==== INPUT FOR THIS TASK

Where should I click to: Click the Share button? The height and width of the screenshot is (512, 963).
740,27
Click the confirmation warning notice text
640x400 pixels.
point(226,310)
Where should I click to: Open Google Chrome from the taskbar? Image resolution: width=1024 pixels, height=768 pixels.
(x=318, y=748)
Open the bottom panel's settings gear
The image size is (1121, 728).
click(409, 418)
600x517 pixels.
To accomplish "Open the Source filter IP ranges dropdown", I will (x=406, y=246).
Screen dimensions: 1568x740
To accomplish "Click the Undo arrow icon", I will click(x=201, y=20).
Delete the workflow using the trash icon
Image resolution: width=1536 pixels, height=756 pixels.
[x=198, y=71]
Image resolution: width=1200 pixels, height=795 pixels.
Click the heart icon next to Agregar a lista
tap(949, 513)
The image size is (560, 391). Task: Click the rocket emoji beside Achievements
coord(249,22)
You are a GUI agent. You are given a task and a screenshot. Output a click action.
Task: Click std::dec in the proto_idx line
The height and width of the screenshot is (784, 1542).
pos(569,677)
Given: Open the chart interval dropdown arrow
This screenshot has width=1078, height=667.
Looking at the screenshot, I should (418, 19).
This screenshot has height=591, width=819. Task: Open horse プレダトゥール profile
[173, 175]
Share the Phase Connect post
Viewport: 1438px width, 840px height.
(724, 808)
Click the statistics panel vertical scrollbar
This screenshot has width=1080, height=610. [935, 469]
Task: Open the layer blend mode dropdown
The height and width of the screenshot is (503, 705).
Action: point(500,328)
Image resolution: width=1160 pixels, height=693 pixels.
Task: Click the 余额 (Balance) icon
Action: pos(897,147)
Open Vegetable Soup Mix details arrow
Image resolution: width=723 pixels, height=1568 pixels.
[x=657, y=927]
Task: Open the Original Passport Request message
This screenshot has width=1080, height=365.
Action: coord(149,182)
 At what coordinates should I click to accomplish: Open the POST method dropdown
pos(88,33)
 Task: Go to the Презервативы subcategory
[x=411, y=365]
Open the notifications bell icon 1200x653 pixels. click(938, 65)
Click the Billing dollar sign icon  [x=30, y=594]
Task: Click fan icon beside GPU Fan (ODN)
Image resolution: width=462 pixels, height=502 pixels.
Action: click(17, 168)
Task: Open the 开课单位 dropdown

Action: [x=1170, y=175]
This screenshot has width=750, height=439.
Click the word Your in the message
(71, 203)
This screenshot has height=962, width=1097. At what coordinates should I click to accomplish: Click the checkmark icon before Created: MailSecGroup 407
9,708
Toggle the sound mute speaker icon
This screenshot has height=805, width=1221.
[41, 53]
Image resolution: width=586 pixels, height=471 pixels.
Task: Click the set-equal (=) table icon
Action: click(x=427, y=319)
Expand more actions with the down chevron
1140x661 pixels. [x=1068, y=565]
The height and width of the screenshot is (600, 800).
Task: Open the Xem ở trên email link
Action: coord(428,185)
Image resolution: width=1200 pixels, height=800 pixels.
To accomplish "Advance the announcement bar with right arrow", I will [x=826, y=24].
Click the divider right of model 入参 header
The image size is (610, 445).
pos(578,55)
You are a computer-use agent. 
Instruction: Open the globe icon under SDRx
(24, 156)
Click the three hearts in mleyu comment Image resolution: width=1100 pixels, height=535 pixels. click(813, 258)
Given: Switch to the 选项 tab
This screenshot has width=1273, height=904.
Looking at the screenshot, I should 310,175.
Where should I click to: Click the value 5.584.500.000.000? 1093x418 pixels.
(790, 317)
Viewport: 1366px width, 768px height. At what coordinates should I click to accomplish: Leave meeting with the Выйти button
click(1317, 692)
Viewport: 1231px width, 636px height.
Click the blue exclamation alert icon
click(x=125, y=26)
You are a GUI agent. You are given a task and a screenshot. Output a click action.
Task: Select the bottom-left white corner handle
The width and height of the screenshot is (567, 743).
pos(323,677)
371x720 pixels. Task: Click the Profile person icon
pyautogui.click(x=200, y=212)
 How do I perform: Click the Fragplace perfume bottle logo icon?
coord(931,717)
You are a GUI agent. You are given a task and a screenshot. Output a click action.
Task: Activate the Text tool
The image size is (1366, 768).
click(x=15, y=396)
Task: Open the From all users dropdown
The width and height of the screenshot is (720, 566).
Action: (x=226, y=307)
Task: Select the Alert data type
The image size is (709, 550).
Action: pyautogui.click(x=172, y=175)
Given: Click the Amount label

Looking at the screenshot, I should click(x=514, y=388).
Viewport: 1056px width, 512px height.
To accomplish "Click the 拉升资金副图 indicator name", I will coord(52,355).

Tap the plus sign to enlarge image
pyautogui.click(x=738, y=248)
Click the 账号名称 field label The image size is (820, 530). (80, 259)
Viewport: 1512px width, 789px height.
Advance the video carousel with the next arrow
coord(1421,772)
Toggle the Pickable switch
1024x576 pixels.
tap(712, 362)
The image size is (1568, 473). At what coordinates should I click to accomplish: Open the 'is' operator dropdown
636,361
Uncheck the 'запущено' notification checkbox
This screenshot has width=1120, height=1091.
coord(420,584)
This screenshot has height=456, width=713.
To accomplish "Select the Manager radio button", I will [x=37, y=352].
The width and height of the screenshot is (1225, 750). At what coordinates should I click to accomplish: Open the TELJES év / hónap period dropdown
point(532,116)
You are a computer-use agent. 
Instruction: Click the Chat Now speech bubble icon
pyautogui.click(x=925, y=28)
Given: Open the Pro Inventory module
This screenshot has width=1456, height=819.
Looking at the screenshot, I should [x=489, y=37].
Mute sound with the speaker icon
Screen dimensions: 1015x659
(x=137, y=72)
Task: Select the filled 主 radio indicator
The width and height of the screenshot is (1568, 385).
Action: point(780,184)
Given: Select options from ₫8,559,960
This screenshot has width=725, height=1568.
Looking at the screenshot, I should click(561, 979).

========

# [INSTRUCTIONS TO FOLLOW]
Go through the lines above and copy any that contain "radio".

# [THE ANSWER]
To accomplish "Select the Manager radio button", I will [x=37, y=352].
Task: Select the filled 主 radio indicator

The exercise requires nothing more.